Jake Camarda

No. 5
- Position: Punter

Personal information
- Born: April 20, 1999 (age 27) Norcross, Georgia, U.S.
- Listed height: 6 ft 1 in (1.85 m)
- Listed weight: 193 lb (88 kg)

Career information
- High school: Norcross
- College: Georgia (2018–2021)
- NFL draft: 2022: 4th round, 133rd overall pick

Career history
- Tampa Bay Buccaneers (2022–2024); Buffalo Bills (2025)*; Columbus Aviators (2026)*;
- * Offseason or practice squad member only

Awards and highlights
- CFP national champion (2021); Third-team All-American (2020); 2× First-team All-SEC (2020, 2021); SEC Special Teams Player of the Year (2020);

Career NFL statistics
- Punts: 169
- Punting yards: 8,302
- Punting average: 49.1
- Longest punt: 74
- Inside 20: 53
- Stats at Pro Football Reference

= Jake Camarda =

American football player (born 1999)

Jack Jacob Camarda (born April 20, 1999) is an American former professional football player who was a punter in the National Football League (NFL). He played college football for the Georgia Bulldogs and was named SEC Special Teams Player of the Year in 2020 before being selected by the Tampa Bay Buccaneers in the fourth round of the 2022 NFL draft.

== Early life ==
Camarda attended Norcross High School in Norcross, Georgia. As a senior he punted 37 times in 10 games with an average 46.2 yards per punt; his longest punt was 65 yards. He was ranked as a 3-star recruit and the best punter in the class of 2018. He committed to Georgia on April 22, 2017, over the likes of Kentucky and Rutgers.

== College career ==
As a true freshman at Georgia in 2018, Camarda appeared in 13 games recording 43 punts for 1,830 yards, averaging 42.6 yards. In Camarda's sophomore season, he played in 14 games totaling 61 punts for 2,857 yards, averaging 46.8 yards. As a junior in 2020, Camarda recorded 36 punts for 1,677 yards with an average of 46.6 yards. He was named the Southeastern Conference (SEC) Special Teams Player of the Year and was selected to the First-team All-SEC. Camarda decided to come back for a senior season in 2021 rather than to enter the 2021 NFL draft. In Camarda's senior season, he played in 15 games having 47 punts for 2,197 yards with an average of 46.7 yards. He was named to the First-team All-SEC for a second straight season. Camarda declared for the 2022 NFL draft on January 17, 2022, one week after winning the National Championship.

==Professional career==

Pre-draft measurables
| Height | Weight | Arm length | Hand span | Wingspan | 40-yard dash | 10-yard split | 20-yard split |
| 6 ft 1+1⁄8 in (1.86 m) | 193 lb (88 kg) | 30+1⁄2 in (0.77 m) | 9+1⁄2 in (0.24 m) | 6 ft 2+7⁄8 in (1.90 m) | 4.56 s | 1.53 s | 2.62 s |
All values from NFL Combine

===Tampa Bay Buccaneers===
Camarda was selected by the Tampa Bay Buccaneers in the fourth round (133rd overall) of the 2022 NFL Draft. On June 9, 2022, he signed his rookie contract. Camarda was named the National Football Conference (NFC) Special Teams Player of the Week for his performance in Week 9, where he kicked a franchise-tying 74-yard punt, while also placing four of his six punts inside the 20-yard line. As a rookie, Camarda appeared in all 17 games and finished with a 48.85 average on 79 punts.

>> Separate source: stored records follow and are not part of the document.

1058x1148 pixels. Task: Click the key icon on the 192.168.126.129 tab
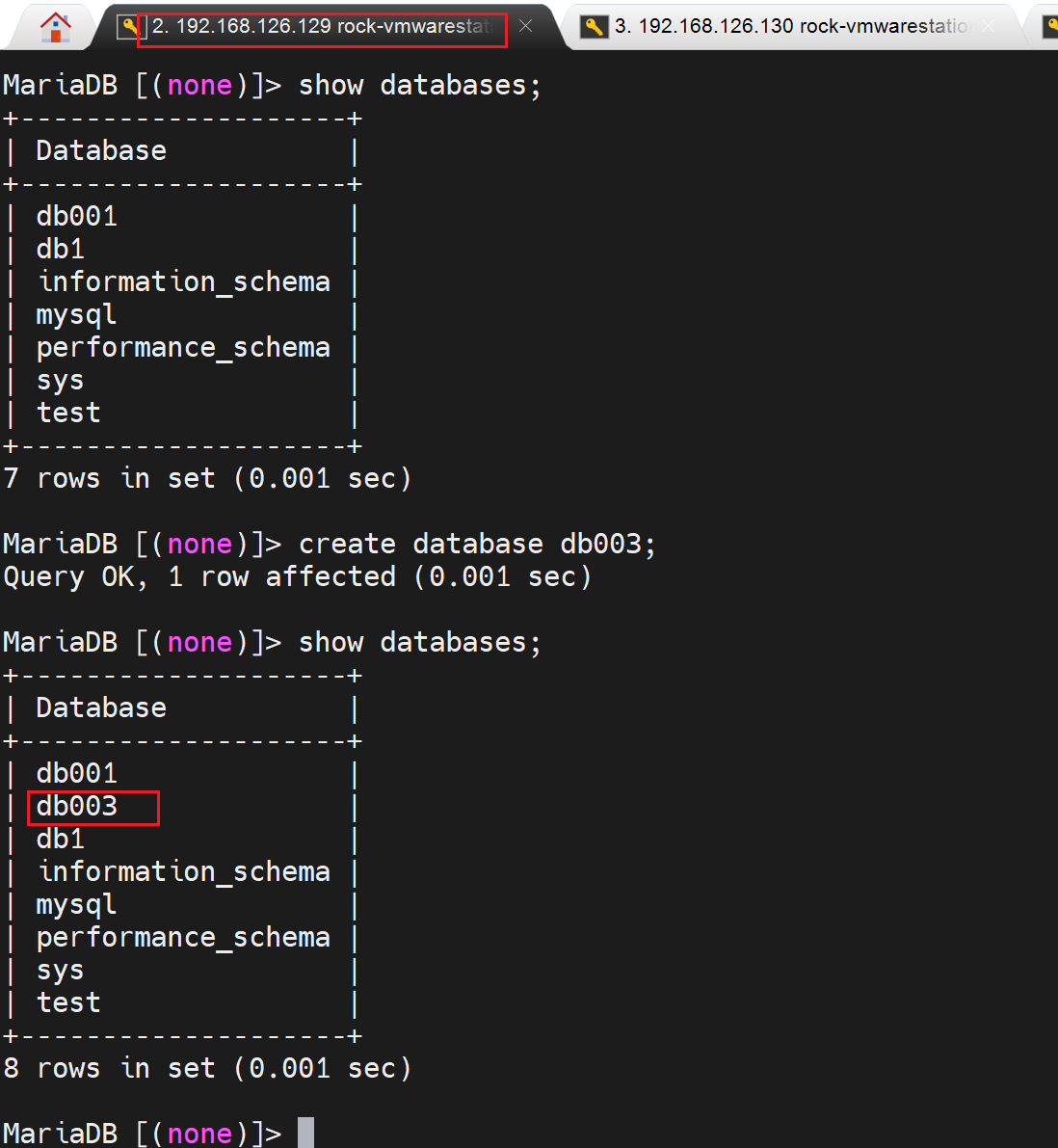pos(128,27)
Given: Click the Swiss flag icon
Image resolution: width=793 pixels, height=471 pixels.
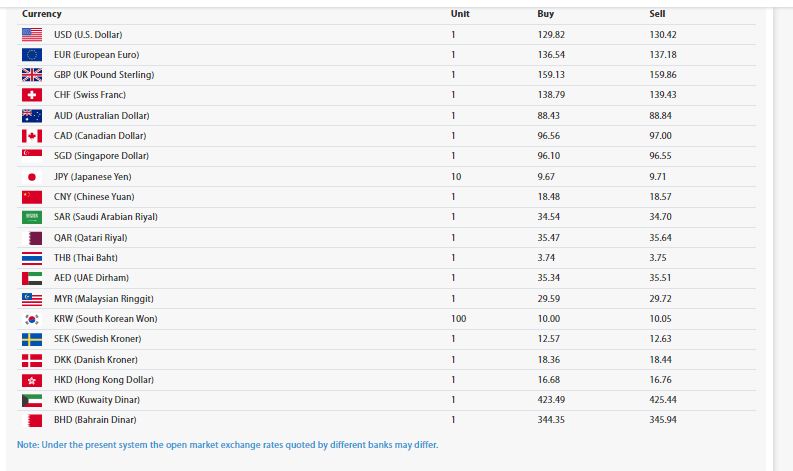Looking at the screenshot, I should (32, 95).
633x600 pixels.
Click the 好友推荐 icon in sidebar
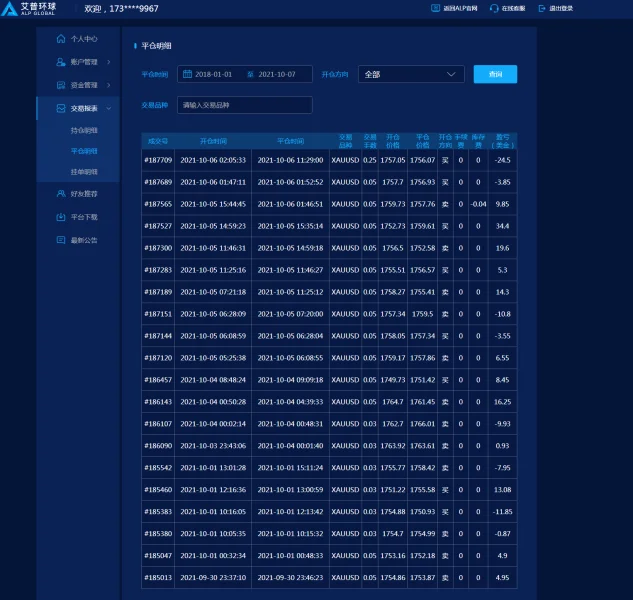tap(61, 193)
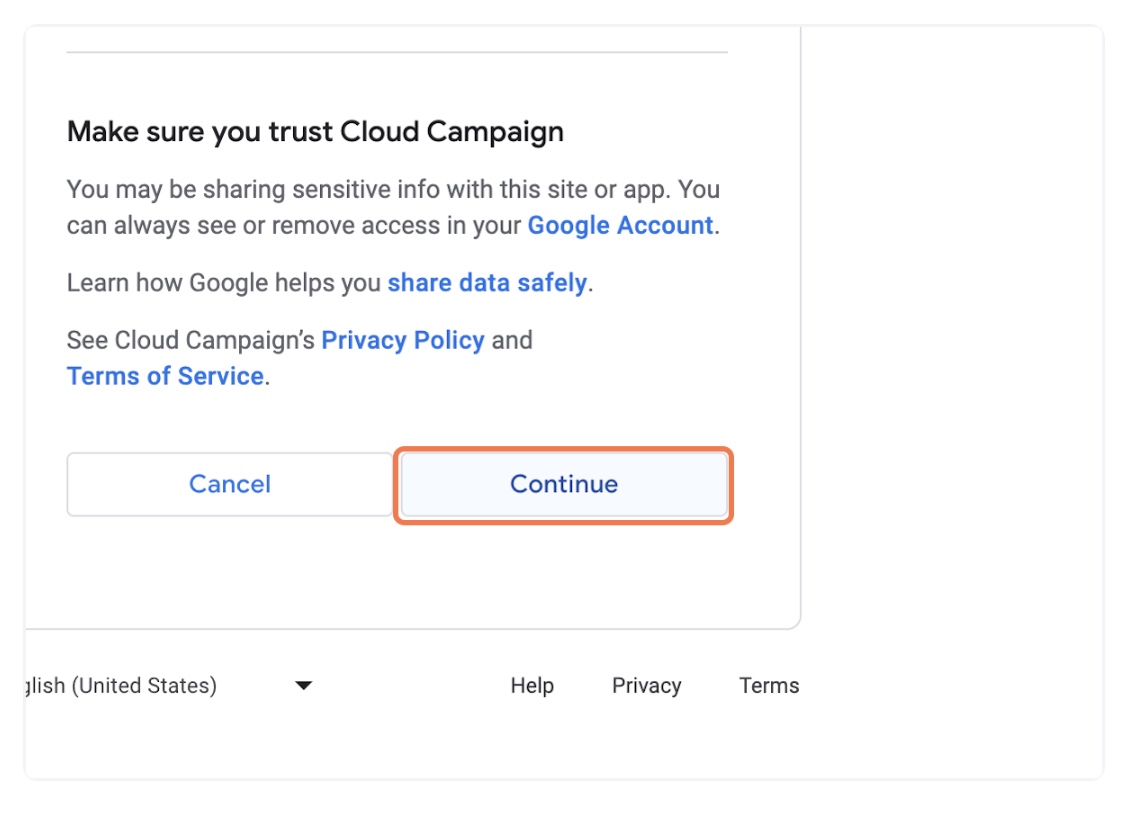Click the Continue button
The image size is (1126, 824).
click(564, 485)
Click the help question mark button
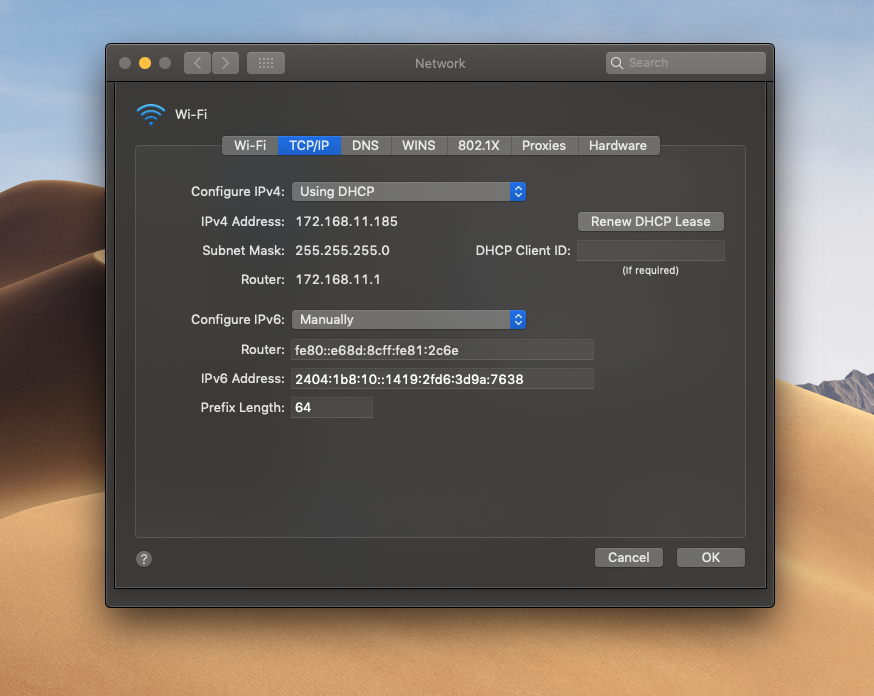The height and width of the screenshot is (696, 874). coord(144,559)
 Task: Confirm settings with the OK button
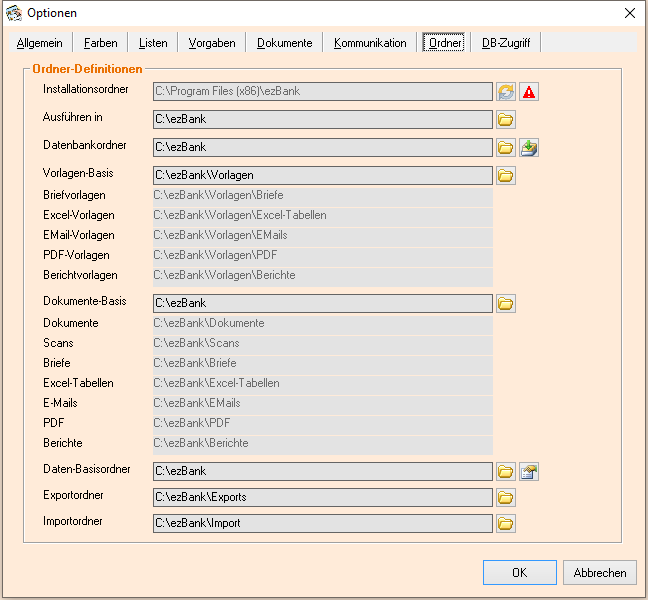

In Week 2 of the 2023 season, Camarda was named NFC Special Teams Player of the Week, becoming the first Buccaneer player to have won the title twice in franchise history. He was additionally named NFC Special Teams Player of the Month for September. In the 2023 season, he had 77 punts for 3,854 yards for a 50.05 average.

On October 22, 2024, Camarda was released by the Buccaneers in favor of Trenton Gill.

===Buffalo Bills===
On January 7, 2025, Camarda signed a reserve/future contract with the Buffalo Bills. He was waived on July 22.

=== Columbus Aviators ===
On February 3, 2026, Camarda signed with the Columbus Aviators of the United Football League (UFL). He was moved to the retired list on March 16, 2026.